In a video posted to YouTube, hacker Jan Krissler (aka Starbug) posted how to fool the iris scanner in three easy steps. The first step is to find a camera that supports night mode to take a picture of a person’s eyes. In this case, Starbug used an older Sony camera, which has night mode capabilities drop the IR filter to make it easier to pick up the finer details of a person’s iris.
The next step is to print out a life-size image of at least one eye on a printer. To keep it all in the family, Starbug used a Samsung printer, adding insult to injury.
The final step was to take the life-size print out and glue it to a contact lens to mimic the shape of the real thing. Shockingly enough, this home-brewed workaround was enough to fool the iris scanner to grant access to the locked Galaxy S8. Not only was the device completely accessible, but so was the ability to use Samsung Pay.

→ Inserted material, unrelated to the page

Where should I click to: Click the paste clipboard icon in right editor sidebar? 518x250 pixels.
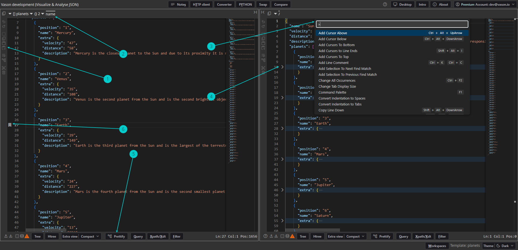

A Samsung representative presented the following statement to Forbes regarding the video:
We are aware of the issue, but we would like to assure our customers that the iris scanning technology in the Galaxy S8 has been developed through rigorous testing to provide a high level of accuracy and prevent attempts to compromise its security, such as images of a person’s iris. If there is a potential vulnerability or the advent of a new method that challenges our efforts to ensure security at any time, we will respond as quickly as possible to resolve the issue.
While alarming, it’s common knowledge that iris scanners and fingerprint sensors can be spoofed by people determined enough to get what they want. Starbug says that a nefarious individual only has to be 15 feet away to get a usable image of your eye. However, they would still need to gain physical access to your device to unlock it with the captured data.